Smile Guide: RESTful FHIR
What to Expect
🕘 Reading time = 20 minutes
This document is intended to teach you about FHIR’s RESTful API. By the end of this guide, you’ll be able to:
1. Identify the different parts that form a basic query
2. Describe the different parts of a query result
3. Create and execute FHIR queries
4. Customize FHIR queries with modifiers and custom parameters
You’ll be relieved to know you don’t need to be a coding expert to understand REST and use it successfully. This document will cover some of the basics of RESTful FHIR and coding techniques. While performing the exercises in this document, you will gain valuable experience in creating and executing queries against any FHIR repository—from the basics to many advanced features.

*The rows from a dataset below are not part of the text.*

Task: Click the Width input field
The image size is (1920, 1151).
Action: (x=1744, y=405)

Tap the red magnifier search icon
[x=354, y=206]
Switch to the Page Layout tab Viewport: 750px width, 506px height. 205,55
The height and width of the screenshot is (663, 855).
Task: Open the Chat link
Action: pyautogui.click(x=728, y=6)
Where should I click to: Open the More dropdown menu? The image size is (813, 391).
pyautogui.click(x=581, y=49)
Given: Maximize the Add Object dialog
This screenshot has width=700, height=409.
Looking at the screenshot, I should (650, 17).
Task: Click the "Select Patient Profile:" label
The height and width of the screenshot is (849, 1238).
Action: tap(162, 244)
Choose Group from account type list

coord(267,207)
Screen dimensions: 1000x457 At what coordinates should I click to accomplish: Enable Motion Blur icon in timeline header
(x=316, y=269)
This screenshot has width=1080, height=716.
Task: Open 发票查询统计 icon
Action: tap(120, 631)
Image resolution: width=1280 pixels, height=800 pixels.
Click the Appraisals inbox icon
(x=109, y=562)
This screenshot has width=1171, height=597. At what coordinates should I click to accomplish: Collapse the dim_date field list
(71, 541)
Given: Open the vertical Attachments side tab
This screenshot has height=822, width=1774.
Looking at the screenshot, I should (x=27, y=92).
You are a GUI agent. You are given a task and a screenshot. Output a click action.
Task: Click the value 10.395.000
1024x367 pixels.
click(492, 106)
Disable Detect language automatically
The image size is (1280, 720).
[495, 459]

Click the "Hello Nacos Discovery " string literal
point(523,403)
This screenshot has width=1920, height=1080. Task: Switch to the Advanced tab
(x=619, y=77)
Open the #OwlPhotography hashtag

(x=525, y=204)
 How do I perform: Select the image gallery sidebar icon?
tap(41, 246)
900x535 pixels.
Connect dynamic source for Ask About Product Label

This is an interactive document and, as such, you should have access to a FHIR server—either your own, or reading how to access Smile Digital Health’s playground. By the end of this document, you should be comfortable searching, accessing and manipulating FHIR data.
Welcome to the world of FHIR. We hope you enjoy your journey!
Note: If you already understand REST basics jump to “Exercises” on page 11.
What Is REST?
API’s are application programming interfaces. REST (Representational State Transfer) is an API coding style designed to provide easy uniform standards across the internet (More Information can be found here). RESTful systems are characterized by how they separate client and server requests. In RESTful API’s, server implementations and client implementations can be done independently. In common practice, this means clients can take advantage of a server’s data and methods (functions) without knowing the inner-workings of the server. For example, Google Maps publishes APIs with which any third-party client can interact. FHIR uses REST to expose and manipulate FHIR resources.
For a beginner’s guide on REST, check out this video: What Is a RESTful API?
Figure 1: Overview of RESTful client-server interaction
The following are required:
It’s useful if Smile is already installed. If it’s not installed, check out this guide. Throughout this tutorial, we’ll be using the open source endpoint http://hapi.fhir.org/baseR4 which does not necessarily require a local instance of Smile running.
It’s assumed that there’s an understanding of Smile
Either Postman or Insomnia are downloaded and the reader has experience using the application. This document will use Postman for all the query examples. However, you can use Insomnia instead. Postman and Insomnia are API clients that make it easy for developers to create, share, test and document restful APIs.